The food cart owner smiles, says,
“It’s alright,” and touches his mat.
Eshani Medha
New York University
***
MIA
You were probably dumped behind
a tree in [ ]—no one knows.
You might’ve spent your last hours
of darkness in a foxhole.
While you squatted, your wife
patted empty space
beside her.
You might’ve felt the napalm
and imagined your boys, like
father like son chasing each other
with sparklers on the Fourth.
You might’ve seen sparks twist
a wet jungle into an inferno, brighter
than the Olympic torch. You might’ve
missed the sprinters on TV.
You were probably racing your fate,
watching your sergeant on
his knees, flayed arms in
the air, uttering defeated prayers,
as his back was ruptured by bullets.
You, too, were probably shocked with
shrapnel, left to burn like the leaves
she’ll burn in the fall.
As your hollowed chest rose and sank,
you might’ve wished you said,
Don’t wait up.
You most likely fell from that Hell
while they tossed in fitful sleep.
When they opened their eyes,
they didn’t know yours
were left as empty sockets.
Erin Dakas
Allegheny College
***
Portrait of Charles Bukowski in the Tub
The choral, wet room recalls her legs, her ass
Compressed tonalities of jasmine and semen;
God in heaven who inhabits my hell and sits
On the toilet seat, watching me shave and remember.
The abstraction of my death dissolves a rich presence
Of patchouli and smegma on the uncurtained window.
My hatred unfurls the fiddlehead: my impotence
Gets up and lopes across the stage, hands on crotch.
The higher the foam of the yeast, the sweeter the bread.

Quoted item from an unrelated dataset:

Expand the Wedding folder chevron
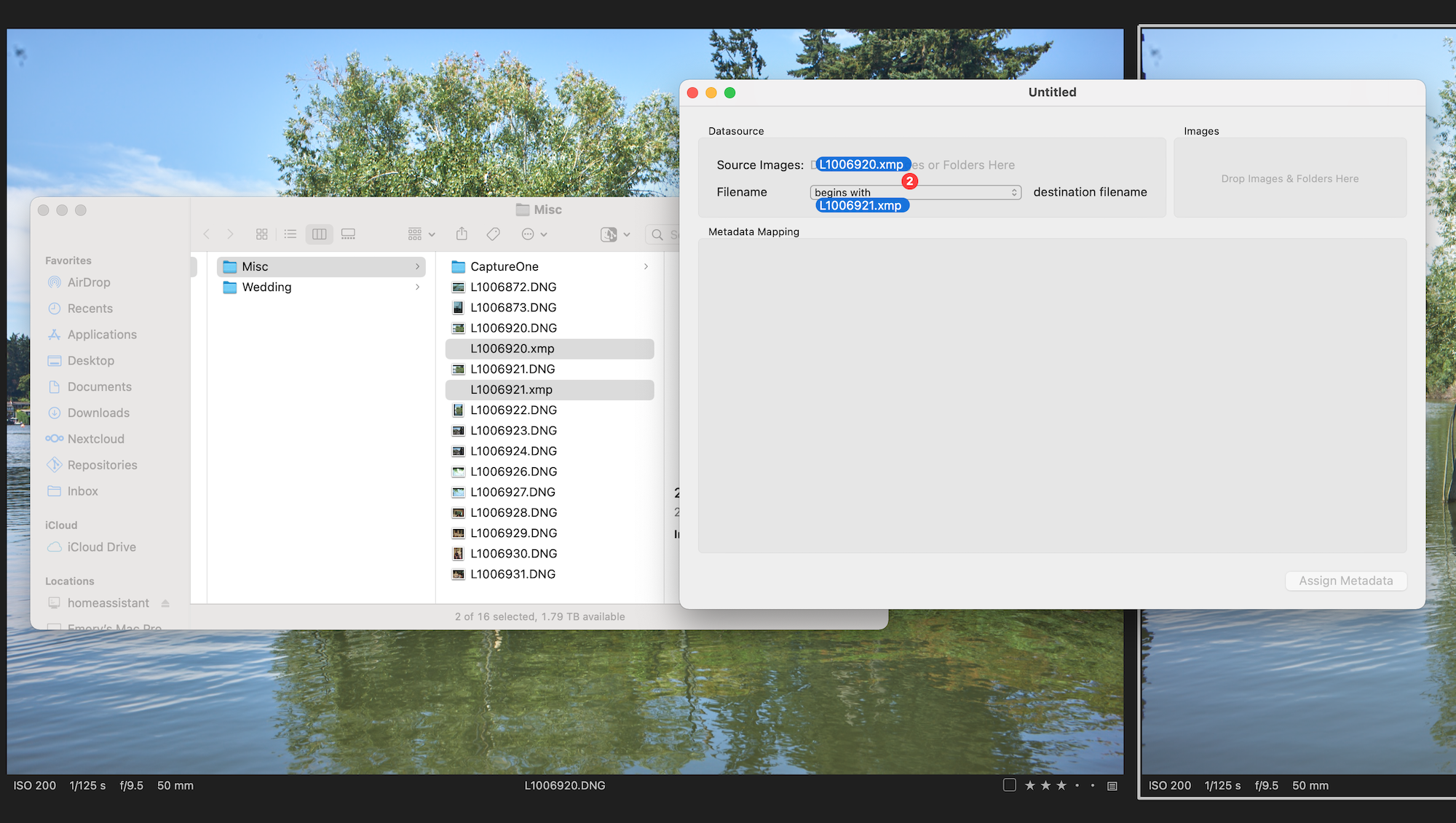The image size is (1456, 823). coord(417,287)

I exhale till the bathtub becomes a mirror.
Mary Catherine Kinniburgh
University of Virginia
***
Vanitas, Birds on Fire
What the children saw on 9/11
Birds on fire leaping out of the black
metal-jagged mouth full of arid breath
and into the open sky,
their clean white wings, now singed,
pumping against the air that heaved from below,
until the flames died into ash
and drifted down like snow.
At first, they flailed
flipped, wings buckled tight
in fear. But once
they regained their balance,
their tiny bodies spread
slow as syrup–
And for a moment,
in that lonely ten-second plunge,
they were suspended,
air-thirsty,
soaring, unended.
“They escaped,” the children said,
“they got out alive.”
Abbey Harris
University of Virginia
***
Snow
With my work done,
and a room full of all the things it took me a lifetime to buy,
and the general terror of having nothing to do,
I started walking and got to the park
and, desperate, asked the girls on the swings
Is there something naturally more authentic
about childhood?
They looked to the tallest,
strong-eyed and blonde, to respond:
Not in the sense you’re using it. Childhood is something you invented when you stopped being excited about finding yourself. It has no meaning to us.
Really?
The one in the middle became frustrated:
You think we have a sense of purpose, one purer than yours, but we simply don’t. I don’t need a reason to be excited for tomorrow. Maybe you do, but that’s not our problem.
I nodded:
I think I do.
Oh! The eyes of the 3rd girl
ballooned. It’s supposed to
snow tomorrow!
At this they rushed back
into the excitement their age demands,
and I understood that this was my cue.
Next morning I got up to watch,
and imagined trying to explain it to a little boy.
Is the sky falling apart?
Yes. But look,
it’s becoming something new on the grass.